**PASSAGE**
In my new job as a tour guide, I explain to Tokyo visitors that kodawari possesses powerful magic. The word — and the image it evokes — encourages extreme effort in the pursuit of excellence, but that it is also used as an excuse for abuse of power between individuals and within companies.
Japanese consumers expect high standards for quality, and Japanese politicians are proud of touting this to the world as an example of Japan’s cultural exceptionalism, but that very real quality is based far more on a deeply ingrained culture of fault-finding with oneself and one’s peers than it is on individuals’ love of perfection.
You are who hires you
A few years ago, Kyodo’s overseas department had a director charged with the difficult task of whipping the staff into shape to cut the red ink that comes with the English language section’s permanent role as a loss leader. Although a gentle man and kind at heart, he had a low tolerance for resistance and was prone to combust into tirades.
Cutting people down to size was his mission, and one day in 2016 when telling me I wouldn’t be covering the World Baseball Classic for the first time in its history, he tried it on me.
“You think you’re a big shot, but nobody would even to talk to you if you didn’t work for Kyodo News,” he said, although I had been talking to many of Japan’s biggest stars at the Yomiuri’s English paper for 13 years — and even before that as a freelancer.

**DATA TO EXAMINE**
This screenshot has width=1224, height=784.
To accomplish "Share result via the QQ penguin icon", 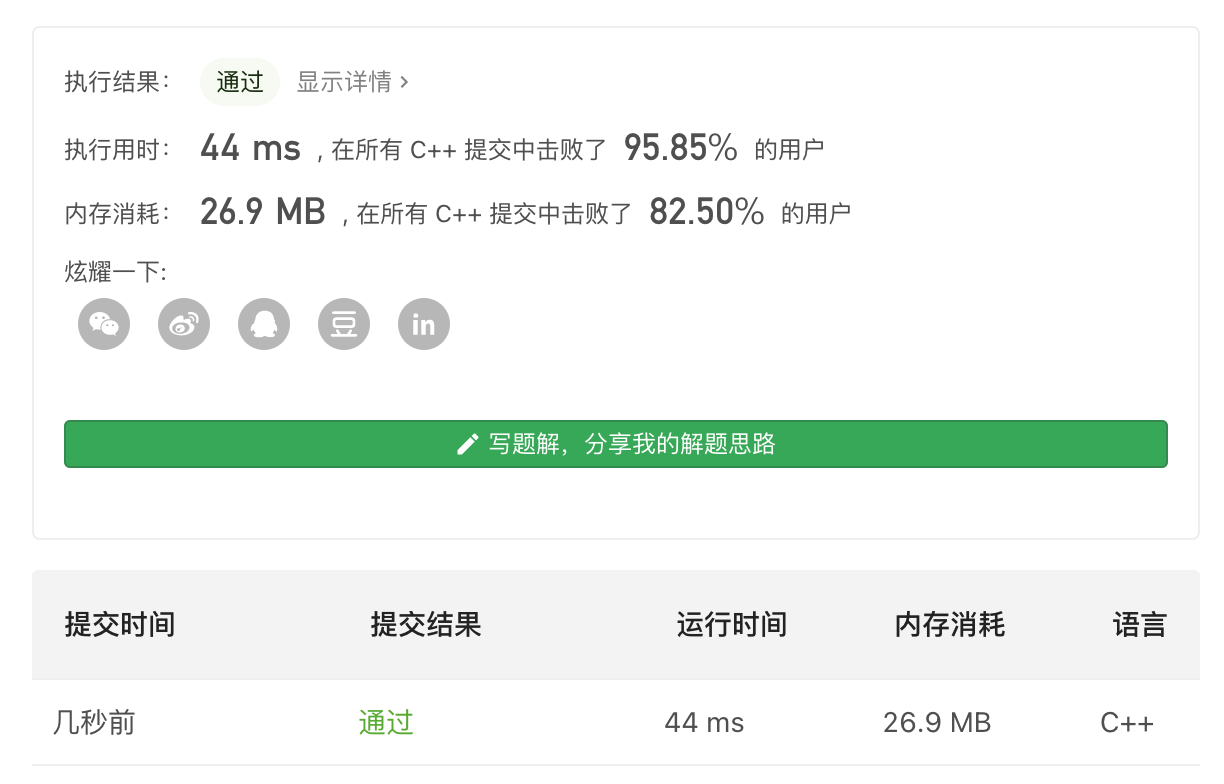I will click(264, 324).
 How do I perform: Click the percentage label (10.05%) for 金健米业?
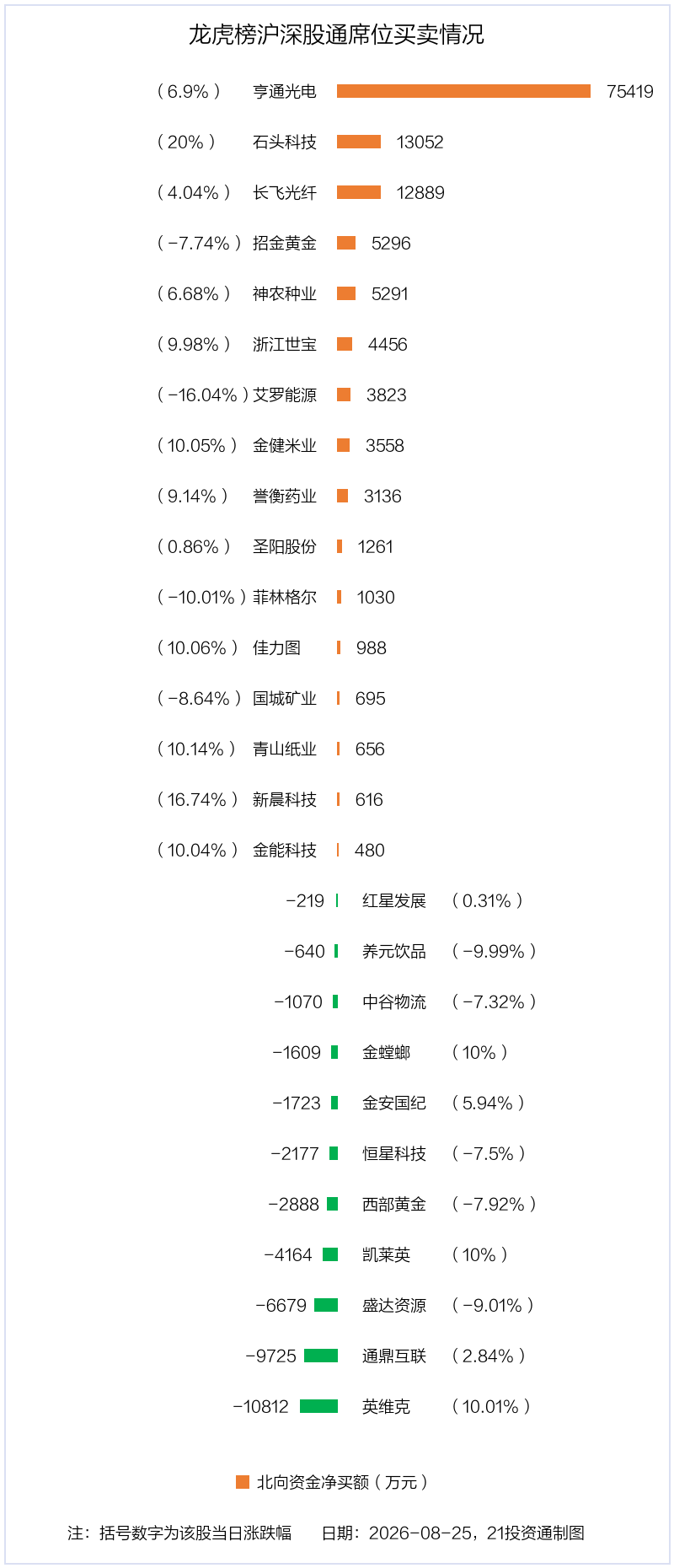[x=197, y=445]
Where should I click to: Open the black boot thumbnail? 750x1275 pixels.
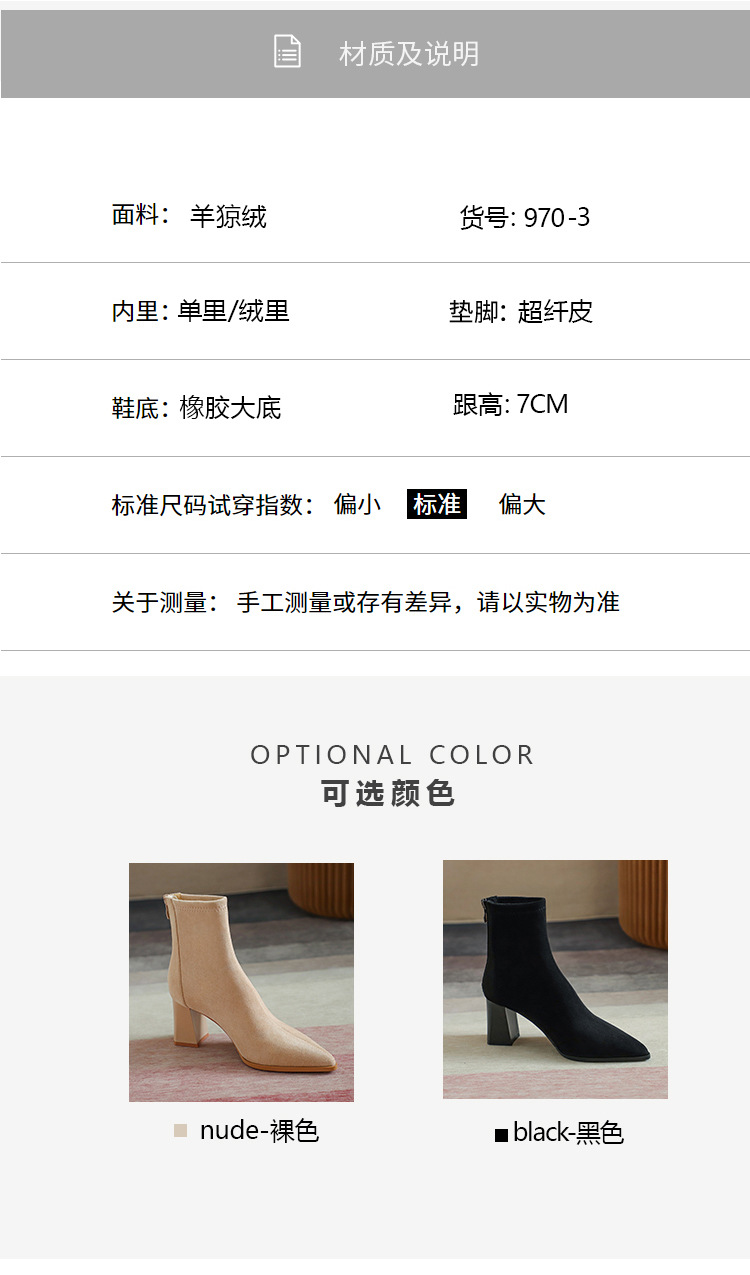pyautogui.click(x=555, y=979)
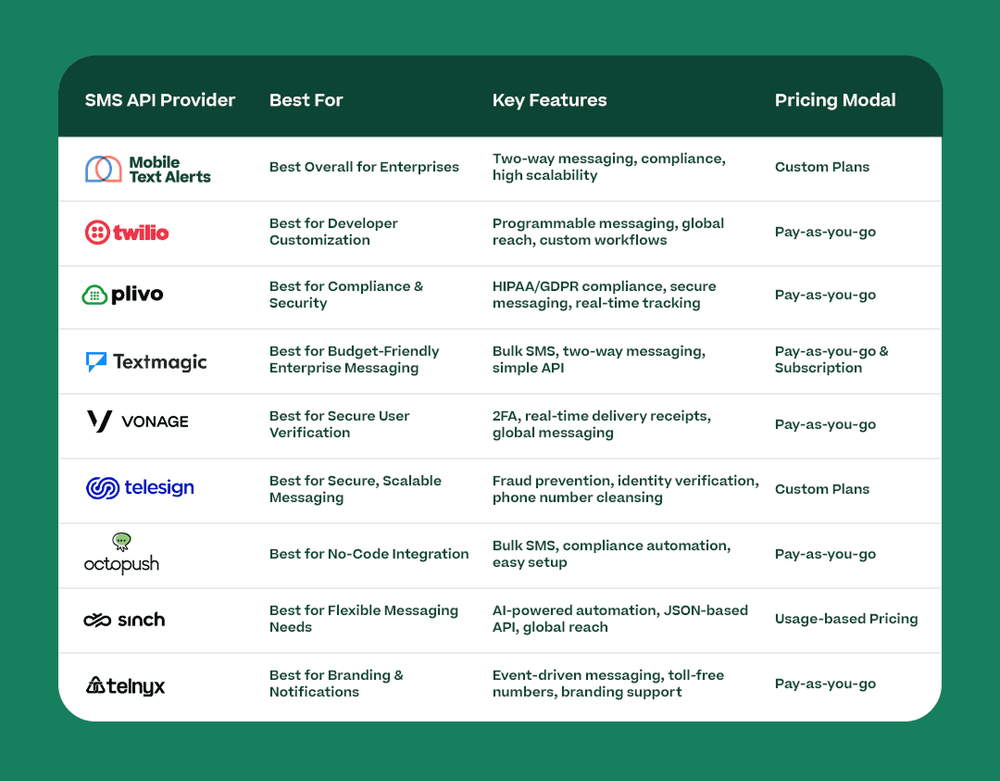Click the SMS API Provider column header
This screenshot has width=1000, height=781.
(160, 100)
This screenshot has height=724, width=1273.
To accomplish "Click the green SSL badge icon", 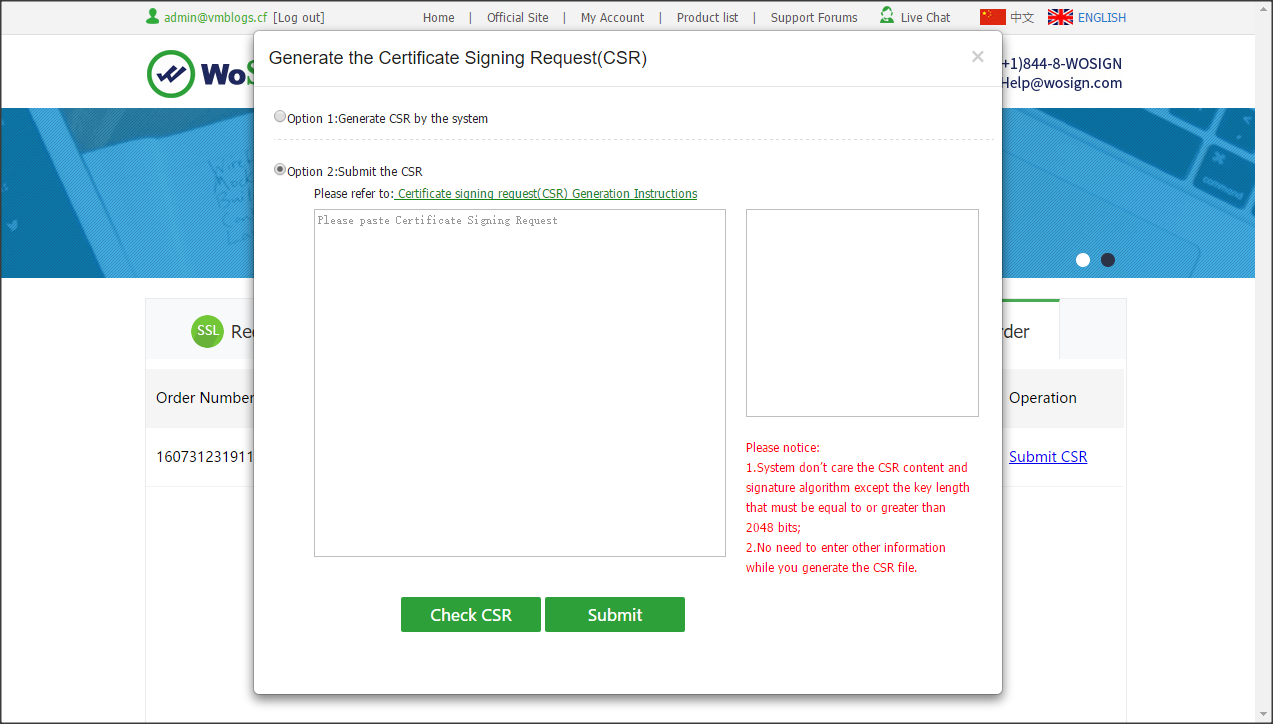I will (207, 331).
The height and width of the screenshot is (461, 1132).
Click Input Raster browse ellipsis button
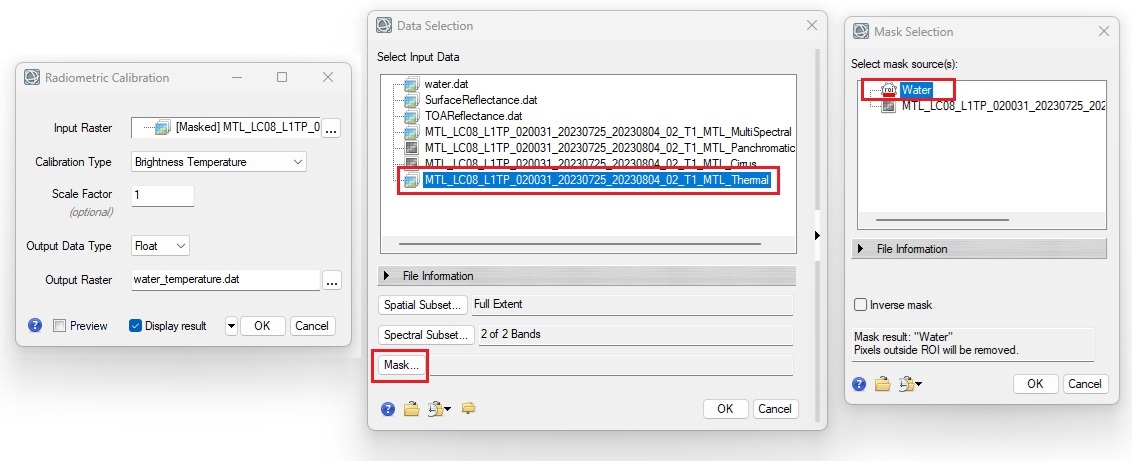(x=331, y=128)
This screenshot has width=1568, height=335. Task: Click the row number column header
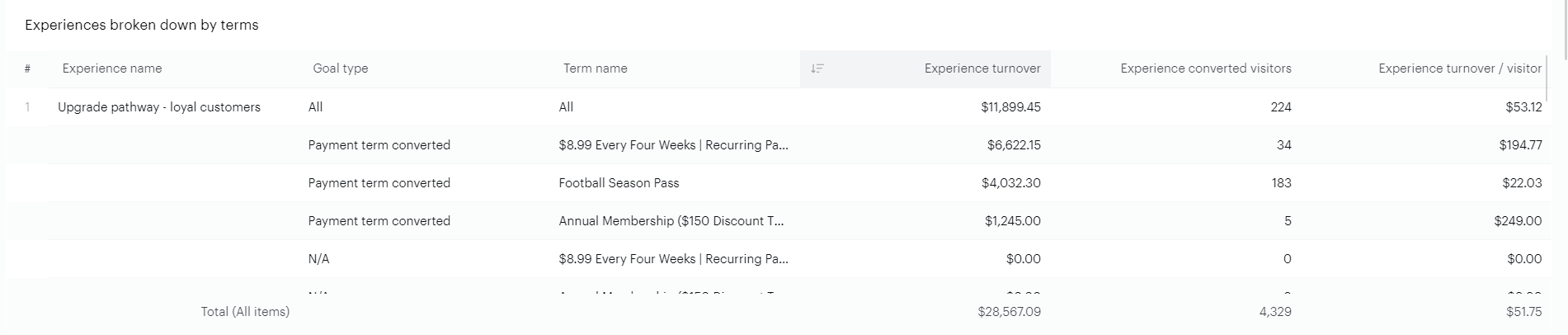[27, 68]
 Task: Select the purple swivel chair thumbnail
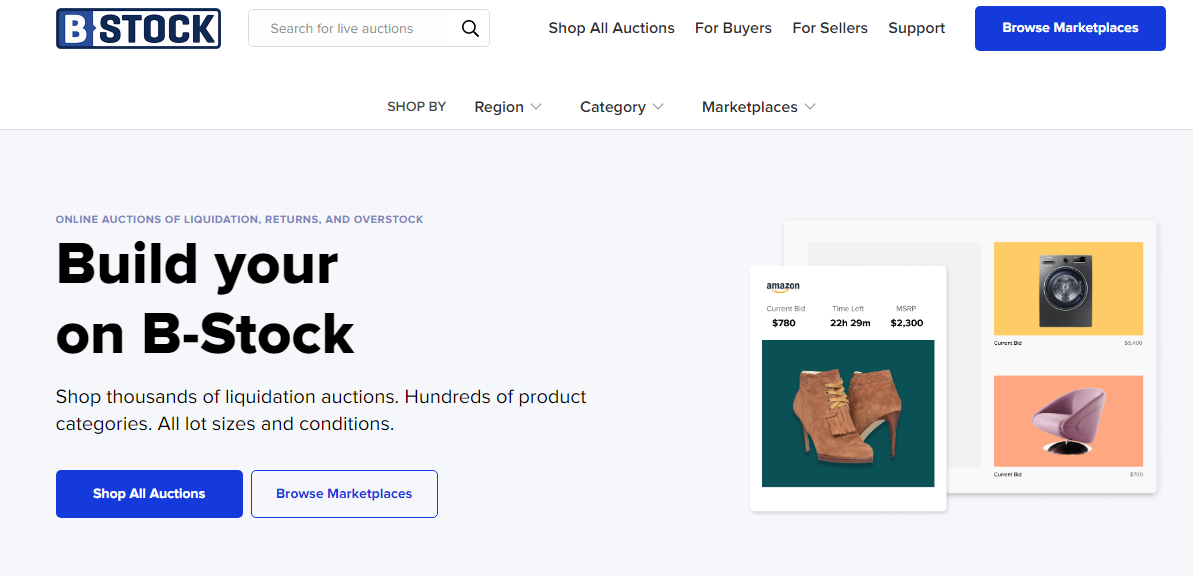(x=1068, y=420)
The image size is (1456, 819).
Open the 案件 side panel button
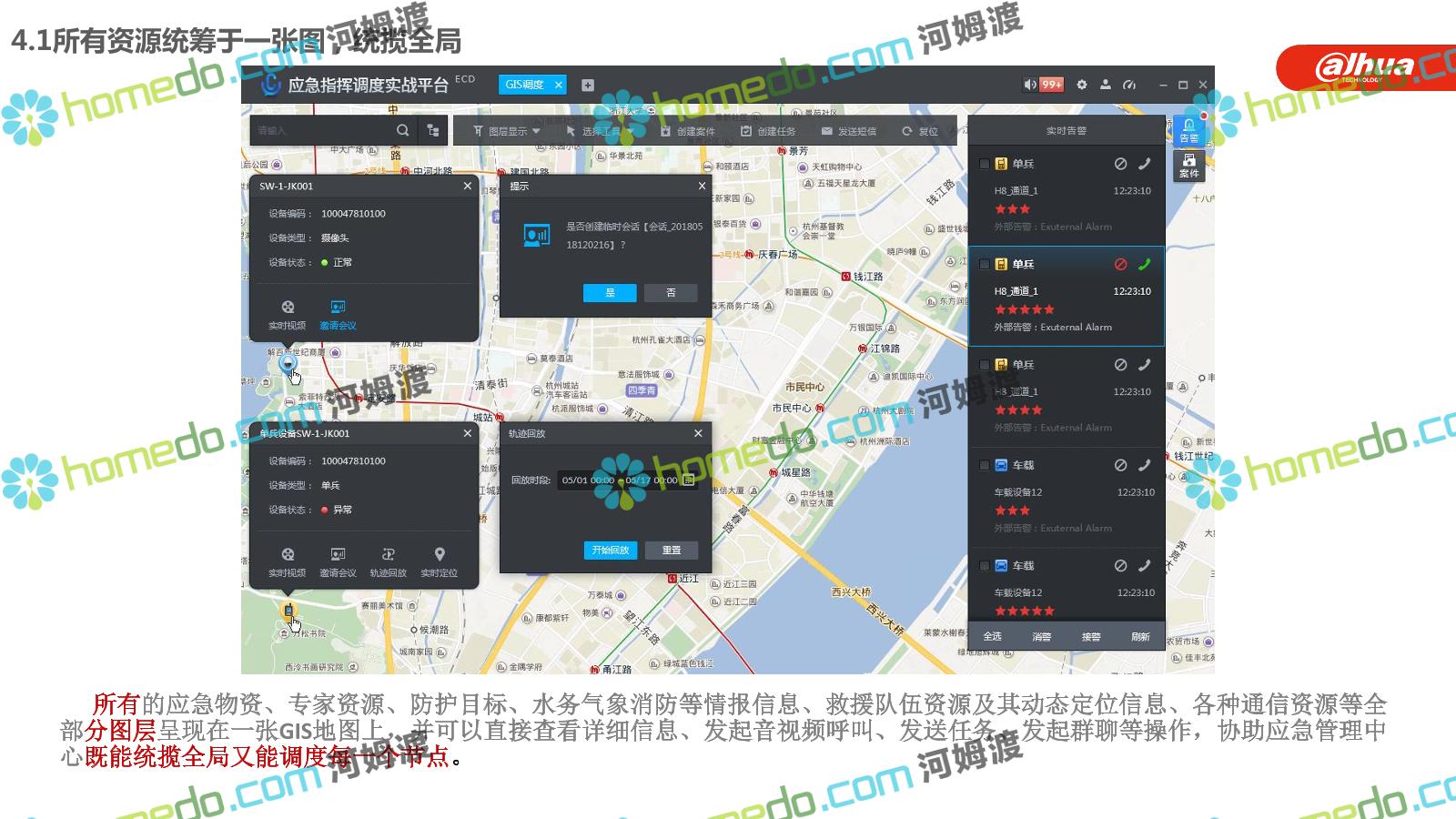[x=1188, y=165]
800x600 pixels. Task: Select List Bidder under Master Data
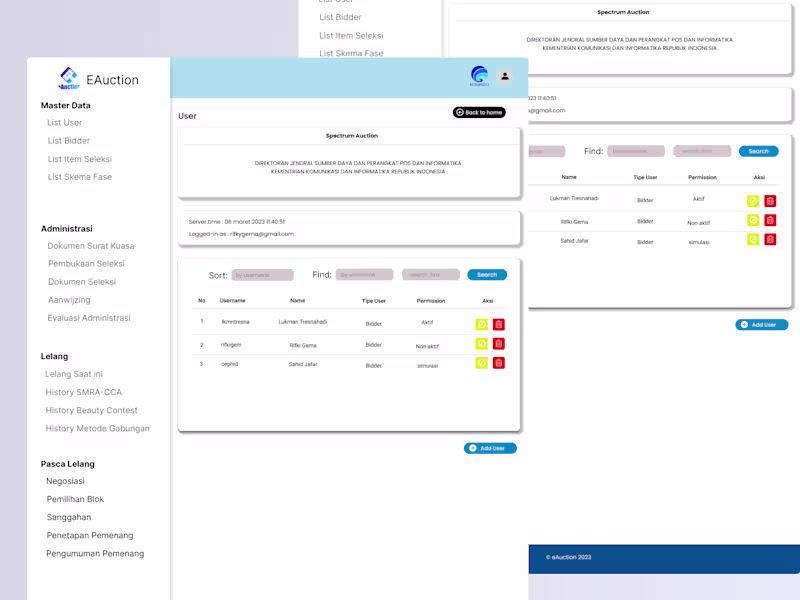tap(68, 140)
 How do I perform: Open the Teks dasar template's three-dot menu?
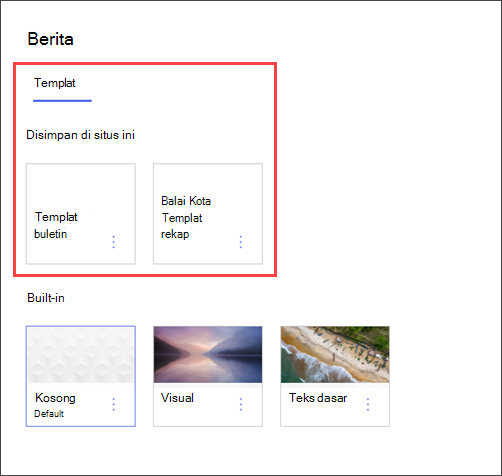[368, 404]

**ACTION ITEM A**
Reproduce everything in the passage about kodawari from "You are who" down to "tried it on me.".
**ACTION ITEM B**
In the passage about kodawari, for how many years had the writer been talking to Japan's biggest stars at the Yomiuri's English paper?
The lines have nothing to do with what comes next.

**EXERCISE ANSWER A**
You are who hires you
A few years ago, Kyodo’s overseas department had a director charged with the difficult task of whipping the staff into shape to cut the red ink that comes with the English language section’s permanent role as a loss leader. Although a gentle man and kind at heart, he had a low tolerance for resistance and was prone to combust into tirades.
Cutting people down to size was his mission, and one day in 2016 when telling me I wouldn’t be covering the World Baseball Classic for the first time in its history, he tried it on me.

**EXERCISE ANSWER B**
13 years